Double-digit cargo volume growth and record-breaking gate moves in the Port of Boston were reflected in recent reports released by the Massachusetts Port Authority (Massport). From January through September 2004, overall cargo volumes rose 15% to 101,869 TEUs (twenty- foot equivalent units) from 87, 892 as reported during the same period in 2003. Overall container tonnage rose 16% to 1,001,516 tons from 866,028 during this same time.
A new record was set when the number of trucks processed through Conley Container Terminal averaged 753 per day during the week of October 18-22, 2004, surpassing the previous record of 740 per day reported during the week of October 19-23, 1998, with turn around time averaging less than 50 minutes.
Contributing to the increase in cargo volumes in Boston are the expanded vessel calls in port. Since Mediterranean Shipping Company (MSC) doubled its Boston service last year to two weekly calls from Europe, and since direct Far East service from the alliance of Cosco, K-Line, Yang Ming and Hanjin (CKYH) began more than two years ago, shippers have more options to reach global markets through the Port of Boston. The Port of Boston also provides weekly barge service to and from New York via Columbia Coastal Transport. In total, nearly twenty ocean carriers serve the Port of Boston.
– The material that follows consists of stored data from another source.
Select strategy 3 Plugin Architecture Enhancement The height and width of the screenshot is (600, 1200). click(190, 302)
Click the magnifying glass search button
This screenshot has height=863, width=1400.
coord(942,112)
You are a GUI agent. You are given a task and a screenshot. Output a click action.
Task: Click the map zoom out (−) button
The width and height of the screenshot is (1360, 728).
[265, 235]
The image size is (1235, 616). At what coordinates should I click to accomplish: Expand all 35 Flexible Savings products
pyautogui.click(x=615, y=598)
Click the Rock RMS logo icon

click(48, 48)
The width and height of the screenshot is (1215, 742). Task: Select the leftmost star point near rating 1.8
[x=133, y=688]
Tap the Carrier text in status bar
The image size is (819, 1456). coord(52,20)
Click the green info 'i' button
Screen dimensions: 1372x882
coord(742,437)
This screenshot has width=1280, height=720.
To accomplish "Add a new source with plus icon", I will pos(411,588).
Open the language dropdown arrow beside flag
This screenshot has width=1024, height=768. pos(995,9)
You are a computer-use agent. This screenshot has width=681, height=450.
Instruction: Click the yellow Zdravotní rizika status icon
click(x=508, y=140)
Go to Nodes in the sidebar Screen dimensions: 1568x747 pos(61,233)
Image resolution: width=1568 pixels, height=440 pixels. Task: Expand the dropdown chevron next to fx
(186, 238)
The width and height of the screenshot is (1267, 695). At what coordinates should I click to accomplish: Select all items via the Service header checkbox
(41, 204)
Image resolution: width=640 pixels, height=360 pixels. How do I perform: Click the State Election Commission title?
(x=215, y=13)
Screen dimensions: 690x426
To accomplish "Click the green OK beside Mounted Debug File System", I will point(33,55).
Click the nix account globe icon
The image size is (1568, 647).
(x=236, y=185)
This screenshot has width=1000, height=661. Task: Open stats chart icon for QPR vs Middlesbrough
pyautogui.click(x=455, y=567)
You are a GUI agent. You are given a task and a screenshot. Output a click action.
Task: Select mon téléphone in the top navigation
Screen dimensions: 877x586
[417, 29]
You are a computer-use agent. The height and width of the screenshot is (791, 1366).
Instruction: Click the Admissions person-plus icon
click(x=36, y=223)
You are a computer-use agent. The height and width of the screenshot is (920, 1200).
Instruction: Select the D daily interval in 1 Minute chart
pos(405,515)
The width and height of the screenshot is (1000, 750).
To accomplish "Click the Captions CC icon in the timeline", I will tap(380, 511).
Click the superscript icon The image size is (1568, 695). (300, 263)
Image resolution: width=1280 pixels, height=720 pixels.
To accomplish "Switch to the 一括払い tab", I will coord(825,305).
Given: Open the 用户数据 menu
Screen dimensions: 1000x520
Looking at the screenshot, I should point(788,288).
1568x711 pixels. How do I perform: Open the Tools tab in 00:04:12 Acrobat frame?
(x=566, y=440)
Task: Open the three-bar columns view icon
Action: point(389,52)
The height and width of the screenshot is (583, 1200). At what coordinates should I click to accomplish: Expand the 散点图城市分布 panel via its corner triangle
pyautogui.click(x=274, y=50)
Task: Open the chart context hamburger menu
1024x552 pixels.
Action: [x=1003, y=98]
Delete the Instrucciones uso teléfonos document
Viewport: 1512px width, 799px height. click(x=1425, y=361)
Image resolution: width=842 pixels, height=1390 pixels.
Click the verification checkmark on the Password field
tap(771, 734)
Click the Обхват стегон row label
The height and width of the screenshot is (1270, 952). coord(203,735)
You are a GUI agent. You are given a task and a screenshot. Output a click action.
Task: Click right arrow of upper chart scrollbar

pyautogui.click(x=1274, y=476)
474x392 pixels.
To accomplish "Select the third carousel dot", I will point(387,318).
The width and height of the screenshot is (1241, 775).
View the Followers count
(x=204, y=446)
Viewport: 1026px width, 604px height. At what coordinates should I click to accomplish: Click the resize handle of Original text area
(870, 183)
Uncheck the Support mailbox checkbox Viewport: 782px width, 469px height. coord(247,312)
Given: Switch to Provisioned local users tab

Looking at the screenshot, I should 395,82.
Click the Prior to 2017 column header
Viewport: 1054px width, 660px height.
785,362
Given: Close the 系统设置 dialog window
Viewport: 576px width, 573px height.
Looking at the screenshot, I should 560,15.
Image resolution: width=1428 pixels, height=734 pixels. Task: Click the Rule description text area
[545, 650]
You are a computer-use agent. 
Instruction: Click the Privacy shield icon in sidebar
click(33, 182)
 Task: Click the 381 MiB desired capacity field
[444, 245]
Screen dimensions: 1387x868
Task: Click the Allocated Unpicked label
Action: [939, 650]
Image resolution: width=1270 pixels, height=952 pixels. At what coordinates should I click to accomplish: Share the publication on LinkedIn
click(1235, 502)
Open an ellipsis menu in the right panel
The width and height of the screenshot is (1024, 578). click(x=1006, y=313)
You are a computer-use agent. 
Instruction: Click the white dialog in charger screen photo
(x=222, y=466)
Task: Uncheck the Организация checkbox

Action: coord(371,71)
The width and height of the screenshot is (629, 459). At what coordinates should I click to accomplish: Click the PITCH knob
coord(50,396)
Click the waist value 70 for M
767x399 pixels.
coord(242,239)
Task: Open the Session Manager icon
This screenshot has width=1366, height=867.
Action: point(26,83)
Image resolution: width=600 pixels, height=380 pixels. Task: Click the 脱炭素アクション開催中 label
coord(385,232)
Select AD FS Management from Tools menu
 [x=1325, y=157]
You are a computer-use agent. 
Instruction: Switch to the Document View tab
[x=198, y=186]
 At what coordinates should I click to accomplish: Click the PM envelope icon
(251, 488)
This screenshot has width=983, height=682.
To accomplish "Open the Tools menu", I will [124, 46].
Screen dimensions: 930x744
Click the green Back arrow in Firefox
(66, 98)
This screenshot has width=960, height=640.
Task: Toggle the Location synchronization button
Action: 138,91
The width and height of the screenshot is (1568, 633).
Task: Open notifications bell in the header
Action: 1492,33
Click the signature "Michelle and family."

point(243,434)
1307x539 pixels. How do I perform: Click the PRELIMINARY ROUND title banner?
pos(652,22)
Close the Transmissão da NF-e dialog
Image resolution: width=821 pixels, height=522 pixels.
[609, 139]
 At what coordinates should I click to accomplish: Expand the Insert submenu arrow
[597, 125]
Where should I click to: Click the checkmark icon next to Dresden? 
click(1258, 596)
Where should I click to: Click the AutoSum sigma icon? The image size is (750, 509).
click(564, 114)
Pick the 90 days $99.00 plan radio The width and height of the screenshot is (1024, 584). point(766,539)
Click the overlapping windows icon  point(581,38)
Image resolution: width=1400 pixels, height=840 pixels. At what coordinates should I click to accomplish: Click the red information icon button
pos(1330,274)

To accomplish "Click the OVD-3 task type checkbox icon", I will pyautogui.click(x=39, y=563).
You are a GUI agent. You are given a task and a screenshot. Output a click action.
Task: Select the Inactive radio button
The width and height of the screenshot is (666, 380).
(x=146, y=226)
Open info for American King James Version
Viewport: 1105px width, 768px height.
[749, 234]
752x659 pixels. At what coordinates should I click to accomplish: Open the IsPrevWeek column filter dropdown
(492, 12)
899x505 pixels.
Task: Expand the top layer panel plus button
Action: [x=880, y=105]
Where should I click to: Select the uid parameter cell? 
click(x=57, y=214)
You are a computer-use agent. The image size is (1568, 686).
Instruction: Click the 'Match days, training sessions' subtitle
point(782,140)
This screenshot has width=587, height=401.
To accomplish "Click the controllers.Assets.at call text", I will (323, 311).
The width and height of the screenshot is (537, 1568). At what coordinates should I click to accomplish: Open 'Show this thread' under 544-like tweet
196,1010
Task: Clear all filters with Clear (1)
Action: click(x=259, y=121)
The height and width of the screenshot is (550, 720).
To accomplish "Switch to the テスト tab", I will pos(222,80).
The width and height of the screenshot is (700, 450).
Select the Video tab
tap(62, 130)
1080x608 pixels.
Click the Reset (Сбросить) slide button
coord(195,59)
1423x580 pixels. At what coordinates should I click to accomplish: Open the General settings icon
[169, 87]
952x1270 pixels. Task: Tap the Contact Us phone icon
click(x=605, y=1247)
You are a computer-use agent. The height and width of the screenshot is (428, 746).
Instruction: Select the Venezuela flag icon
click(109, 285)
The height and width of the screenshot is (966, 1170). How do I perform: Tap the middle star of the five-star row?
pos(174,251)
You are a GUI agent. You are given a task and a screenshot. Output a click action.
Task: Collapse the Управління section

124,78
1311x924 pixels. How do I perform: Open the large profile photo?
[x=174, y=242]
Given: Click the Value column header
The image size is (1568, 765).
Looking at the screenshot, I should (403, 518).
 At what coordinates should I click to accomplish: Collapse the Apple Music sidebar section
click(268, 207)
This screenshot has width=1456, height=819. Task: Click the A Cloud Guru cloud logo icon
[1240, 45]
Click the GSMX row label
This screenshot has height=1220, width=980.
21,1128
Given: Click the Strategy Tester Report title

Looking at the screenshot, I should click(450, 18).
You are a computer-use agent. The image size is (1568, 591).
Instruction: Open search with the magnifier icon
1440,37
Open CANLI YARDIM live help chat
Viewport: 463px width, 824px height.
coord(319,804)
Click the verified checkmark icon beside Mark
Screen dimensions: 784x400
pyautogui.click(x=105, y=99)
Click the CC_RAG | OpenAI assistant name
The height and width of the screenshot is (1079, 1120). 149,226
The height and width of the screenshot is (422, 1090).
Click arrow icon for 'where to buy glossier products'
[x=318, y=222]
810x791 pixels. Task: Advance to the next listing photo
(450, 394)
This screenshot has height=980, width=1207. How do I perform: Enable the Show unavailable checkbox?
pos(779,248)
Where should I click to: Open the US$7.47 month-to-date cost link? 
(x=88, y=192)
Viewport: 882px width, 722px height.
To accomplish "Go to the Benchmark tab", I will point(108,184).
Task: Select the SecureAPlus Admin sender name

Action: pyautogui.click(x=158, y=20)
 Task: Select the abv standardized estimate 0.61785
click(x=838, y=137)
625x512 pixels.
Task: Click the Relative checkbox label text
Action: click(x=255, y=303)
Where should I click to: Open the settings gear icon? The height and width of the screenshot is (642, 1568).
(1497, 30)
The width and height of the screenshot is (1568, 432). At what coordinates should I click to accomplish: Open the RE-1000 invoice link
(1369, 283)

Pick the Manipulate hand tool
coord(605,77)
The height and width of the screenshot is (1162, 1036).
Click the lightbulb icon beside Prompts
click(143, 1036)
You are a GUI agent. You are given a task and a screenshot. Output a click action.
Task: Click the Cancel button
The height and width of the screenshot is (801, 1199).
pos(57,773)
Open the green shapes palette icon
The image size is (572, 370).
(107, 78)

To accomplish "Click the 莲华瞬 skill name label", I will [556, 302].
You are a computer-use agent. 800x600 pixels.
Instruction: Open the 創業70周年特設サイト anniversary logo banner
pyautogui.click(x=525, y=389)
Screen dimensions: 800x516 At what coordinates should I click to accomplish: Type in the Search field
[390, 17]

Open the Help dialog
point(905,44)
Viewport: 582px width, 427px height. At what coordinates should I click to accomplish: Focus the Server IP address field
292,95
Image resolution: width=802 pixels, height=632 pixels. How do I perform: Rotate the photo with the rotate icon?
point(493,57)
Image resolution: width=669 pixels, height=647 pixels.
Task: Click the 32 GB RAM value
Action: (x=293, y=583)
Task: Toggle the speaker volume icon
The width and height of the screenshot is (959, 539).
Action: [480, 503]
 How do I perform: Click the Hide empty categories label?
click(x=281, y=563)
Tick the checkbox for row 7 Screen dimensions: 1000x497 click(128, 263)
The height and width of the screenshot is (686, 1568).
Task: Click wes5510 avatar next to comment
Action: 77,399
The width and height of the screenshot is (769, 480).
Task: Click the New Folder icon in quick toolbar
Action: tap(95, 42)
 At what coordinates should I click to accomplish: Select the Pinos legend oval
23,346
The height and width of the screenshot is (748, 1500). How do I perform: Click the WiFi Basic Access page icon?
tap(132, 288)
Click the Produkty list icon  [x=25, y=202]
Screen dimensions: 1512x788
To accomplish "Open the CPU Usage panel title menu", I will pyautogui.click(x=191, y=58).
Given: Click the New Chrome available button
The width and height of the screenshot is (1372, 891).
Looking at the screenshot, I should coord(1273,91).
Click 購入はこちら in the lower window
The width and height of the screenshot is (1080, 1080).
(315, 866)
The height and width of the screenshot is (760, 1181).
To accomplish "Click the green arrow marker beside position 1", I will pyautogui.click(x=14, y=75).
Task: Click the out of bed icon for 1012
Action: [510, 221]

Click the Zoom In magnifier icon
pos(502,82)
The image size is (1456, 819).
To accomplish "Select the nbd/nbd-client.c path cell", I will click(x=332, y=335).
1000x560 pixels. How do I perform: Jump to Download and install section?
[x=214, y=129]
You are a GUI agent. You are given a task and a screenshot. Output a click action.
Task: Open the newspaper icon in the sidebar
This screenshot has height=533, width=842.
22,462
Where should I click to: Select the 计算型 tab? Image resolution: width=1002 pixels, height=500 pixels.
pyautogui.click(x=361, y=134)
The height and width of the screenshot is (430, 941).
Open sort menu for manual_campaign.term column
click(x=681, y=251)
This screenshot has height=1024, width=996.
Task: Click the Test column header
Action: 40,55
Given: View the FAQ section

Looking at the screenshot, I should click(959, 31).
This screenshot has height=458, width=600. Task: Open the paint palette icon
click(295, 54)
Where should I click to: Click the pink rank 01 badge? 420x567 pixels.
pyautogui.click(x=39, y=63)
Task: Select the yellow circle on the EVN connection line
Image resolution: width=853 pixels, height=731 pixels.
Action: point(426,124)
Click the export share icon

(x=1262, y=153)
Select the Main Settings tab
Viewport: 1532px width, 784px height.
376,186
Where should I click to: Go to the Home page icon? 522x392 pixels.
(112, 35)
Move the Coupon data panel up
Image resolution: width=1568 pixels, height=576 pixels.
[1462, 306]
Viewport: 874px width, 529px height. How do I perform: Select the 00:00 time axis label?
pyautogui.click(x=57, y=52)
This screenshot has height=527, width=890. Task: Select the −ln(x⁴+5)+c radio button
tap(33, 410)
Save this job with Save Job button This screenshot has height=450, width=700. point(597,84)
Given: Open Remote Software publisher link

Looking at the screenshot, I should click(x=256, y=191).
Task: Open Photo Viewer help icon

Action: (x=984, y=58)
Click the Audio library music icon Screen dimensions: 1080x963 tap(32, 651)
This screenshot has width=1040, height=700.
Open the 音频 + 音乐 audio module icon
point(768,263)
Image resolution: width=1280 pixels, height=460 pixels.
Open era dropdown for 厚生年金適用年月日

Boston, like many other ports in the United States is experiencing a rise in cargo volumes due to overall increased global trade with Asia, said Mike Leone, port director. We are pleased that we can serve global transportation needs of the New England trade community with a variety of water services calling in Boston.
Terminal enhancements have also contributed to the port's growth, improving overall efficiencies and resulting in higher productivity rates. Massport's Conley Terminal boasts a 45 ft depth at its berth, four post-panamax cranes, modern yard equipment including several rubber tire gantry cranes, a fleet of bomb carts and a high-tech gate system as well as a skilled labor force. Container moves in Boston consistently register in the high twenties on average, making it one of the most efficient terminals on the East coast.
As Boston nears the completion of its massive public works project known as the Big Dig, travelers are experiencing efficient connections from Conley Terminal to the interstate highway system and its nearby rail facility.